Data provided:
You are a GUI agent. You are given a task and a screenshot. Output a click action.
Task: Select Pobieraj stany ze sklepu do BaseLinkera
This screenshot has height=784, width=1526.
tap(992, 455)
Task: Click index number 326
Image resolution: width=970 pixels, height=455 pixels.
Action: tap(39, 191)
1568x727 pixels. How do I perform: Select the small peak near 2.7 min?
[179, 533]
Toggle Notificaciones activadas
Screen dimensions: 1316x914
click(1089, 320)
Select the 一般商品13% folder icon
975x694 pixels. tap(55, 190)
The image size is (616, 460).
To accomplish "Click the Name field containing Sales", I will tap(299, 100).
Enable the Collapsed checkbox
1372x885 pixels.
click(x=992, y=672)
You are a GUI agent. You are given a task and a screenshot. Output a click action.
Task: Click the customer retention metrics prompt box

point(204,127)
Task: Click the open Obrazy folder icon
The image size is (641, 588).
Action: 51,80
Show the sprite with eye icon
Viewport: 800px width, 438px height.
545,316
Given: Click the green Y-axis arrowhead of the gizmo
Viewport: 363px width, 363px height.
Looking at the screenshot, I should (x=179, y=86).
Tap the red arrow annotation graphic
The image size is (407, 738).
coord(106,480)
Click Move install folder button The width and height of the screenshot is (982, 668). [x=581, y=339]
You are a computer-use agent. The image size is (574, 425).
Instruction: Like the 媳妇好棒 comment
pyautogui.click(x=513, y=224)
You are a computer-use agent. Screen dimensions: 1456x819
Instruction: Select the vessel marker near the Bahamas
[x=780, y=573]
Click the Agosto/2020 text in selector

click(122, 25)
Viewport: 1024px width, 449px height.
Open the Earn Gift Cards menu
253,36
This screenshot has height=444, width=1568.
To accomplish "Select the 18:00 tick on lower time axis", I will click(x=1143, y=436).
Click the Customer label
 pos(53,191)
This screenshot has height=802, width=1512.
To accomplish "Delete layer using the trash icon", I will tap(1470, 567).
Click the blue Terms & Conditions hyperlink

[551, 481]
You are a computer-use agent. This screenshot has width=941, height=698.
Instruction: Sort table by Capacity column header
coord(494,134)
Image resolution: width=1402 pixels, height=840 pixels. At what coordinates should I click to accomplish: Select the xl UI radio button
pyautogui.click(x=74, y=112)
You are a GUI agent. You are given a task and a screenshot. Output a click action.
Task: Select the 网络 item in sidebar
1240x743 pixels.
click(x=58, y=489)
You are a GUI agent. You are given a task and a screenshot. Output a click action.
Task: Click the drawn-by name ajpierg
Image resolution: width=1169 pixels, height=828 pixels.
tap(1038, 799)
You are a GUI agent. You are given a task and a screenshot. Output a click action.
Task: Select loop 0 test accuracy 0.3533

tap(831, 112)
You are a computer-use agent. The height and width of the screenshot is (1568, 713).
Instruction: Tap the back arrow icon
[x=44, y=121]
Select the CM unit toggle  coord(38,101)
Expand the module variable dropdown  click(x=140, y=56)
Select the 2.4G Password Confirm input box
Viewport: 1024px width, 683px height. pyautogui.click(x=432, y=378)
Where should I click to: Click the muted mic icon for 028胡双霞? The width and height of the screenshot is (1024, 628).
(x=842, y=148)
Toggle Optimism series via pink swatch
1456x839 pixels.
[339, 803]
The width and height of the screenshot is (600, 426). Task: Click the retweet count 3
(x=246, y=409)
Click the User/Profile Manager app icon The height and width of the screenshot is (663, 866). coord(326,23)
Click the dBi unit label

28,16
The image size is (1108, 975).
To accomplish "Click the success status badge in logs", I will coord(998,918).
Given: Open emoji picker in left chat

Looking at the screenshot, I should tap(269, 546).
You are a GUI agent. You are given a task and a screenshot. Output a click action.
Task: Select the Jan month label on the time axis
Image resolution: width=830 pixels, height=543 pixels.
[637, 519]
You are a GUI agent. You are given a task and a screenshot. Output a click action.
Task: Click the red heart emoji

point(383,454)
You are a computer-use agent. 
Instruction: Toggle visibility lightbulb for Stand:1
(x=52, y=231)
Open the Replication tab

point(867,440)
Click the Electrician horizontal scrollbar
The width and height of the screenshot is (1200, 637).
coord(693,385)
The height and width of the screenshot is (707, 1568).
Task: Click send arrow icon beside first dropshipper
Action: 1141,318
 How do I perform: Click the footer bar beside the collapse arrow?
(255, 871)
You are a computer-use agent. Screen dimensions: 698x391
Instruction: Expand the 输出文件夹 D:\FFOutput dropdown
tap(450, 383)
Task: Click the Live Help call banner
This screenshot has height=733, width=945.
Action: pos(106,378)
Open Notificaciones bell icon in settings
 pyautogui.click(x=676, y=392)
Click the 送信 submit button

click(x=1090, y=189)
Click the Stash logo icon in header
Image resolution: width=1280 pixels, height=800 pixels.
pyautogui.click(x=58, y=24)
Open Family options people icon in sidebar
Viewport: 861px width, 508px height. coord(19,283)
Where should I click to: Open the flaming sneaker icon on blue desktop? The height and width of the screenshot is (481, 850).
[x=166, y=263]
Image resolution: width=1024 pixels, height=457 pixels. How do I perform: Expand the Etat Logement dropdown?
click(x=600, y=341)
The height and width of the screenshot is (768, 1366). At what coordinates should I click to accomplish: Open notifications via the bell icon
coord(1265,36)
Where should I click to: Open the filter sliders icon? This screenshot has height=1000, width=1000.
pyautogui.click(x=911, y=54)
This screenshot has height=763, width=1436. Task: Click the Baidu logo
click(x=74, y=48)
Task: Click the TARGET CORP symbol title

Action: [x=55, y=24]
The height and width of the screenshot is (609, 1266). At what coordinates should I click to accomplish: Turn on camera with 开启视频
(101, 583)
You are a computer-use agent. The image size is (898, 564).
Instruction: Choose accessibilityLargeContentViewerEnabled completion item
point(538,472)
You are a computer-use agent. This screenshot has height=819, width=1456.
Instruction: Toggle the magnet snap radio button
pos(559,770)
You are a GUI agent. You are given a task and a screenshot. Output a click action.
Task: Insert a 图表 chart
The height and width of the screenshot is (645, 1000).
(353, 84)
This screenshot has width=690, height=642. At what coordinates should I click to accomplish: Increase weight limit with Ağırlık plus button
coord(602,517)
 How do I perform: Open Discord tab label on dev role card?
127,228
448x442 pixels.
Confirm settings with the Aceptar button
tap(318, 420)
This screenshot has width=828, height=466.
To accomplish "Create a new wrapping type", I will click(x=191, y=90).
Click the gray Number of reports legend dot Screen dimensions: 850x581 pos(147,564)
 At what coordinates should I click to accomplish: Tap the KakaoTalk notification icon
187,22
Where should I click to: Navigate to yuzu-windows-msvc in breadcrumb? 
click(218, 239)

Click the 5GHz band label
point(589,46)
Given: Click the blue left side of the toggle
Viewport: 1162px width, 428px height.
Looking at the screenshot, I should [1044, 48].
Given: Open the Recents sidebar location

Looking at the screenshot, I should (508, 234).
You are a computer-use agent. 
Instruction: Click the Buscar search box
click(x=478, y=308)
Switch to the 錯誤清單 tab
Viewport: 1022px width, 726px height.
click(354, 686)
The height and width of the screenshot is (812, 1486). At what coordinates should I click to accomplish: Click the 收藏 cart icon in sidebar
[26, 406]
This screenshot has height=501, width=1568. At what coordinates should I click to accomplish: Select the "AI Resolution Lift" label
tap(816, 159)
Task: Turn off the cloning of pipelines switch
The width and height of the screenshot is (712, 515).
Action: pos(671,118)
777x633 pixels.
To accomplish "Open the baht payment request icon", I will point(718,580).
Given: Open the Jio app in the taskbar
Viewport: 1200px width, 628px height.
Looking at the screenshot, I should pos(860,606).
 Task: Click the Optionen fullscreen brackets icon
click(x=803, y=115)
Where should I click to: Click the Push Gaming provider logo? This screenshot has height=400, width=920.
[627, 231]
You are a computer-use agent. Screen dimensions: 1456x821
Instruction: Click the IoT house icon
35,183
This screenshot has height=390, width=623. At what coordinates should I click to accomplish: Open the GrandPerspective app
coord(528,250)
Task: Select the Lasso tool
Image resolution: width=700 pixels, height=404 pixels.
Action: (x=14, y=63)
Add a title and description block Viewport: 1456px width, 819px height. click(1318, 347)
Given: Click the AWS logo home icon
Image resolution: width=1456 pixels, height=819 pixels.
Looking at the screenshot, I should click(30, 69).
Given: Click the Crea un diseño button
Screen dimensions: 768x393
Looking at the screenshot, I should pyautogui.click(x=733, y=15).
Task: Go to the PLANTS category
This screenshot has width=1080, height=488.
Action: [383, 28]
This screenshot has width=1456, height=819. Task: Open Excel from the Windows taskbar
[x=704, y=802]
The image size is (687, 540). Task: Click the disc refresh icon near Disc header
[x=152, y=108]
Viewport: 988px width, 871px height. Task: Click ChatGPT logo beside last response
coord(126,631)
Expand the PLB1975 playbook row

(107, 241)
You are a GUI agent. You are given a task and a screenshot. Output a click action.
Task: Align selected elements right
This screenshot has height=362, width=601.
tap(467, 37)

Written exercise: Extract the lines of the listing above verbatim, from its first line through the line containing "point(204,127)", inclusive.

Task result:
You are a GUI agent. You are given a task and a screenshot. Output a click action.
Task: Select Pobieraj stany ze sklepu do BaseLinkera
This screenshot has height=784, width=1526.
tap(992, 455)
Task: Click index number 326
Image resolution: width=970 pixels, height=455 pixels.
Action: tap(39, 191)
1568x727 pixels. How do I perform: Select the small peak near 2.7 min?
[179, 533]
Toggle Notificaciones activadas
Screen dimensions: 1316x914
click(1089, 320)
Select the 一般商品13% folder icon
975x694 pixels. tap(55, 190)
The image size is (616, 460).
To accomplish "Click the Name field containing Sales", I will tap(299, 100).
Enable the Collapsed checkbox
1372x885 pixels.
click(x=992, y=672)
You are a GUI agent. You are given a task and a screenshot. Output a click action.
Task: Click the customer retention metrics prompt box

point(204,127)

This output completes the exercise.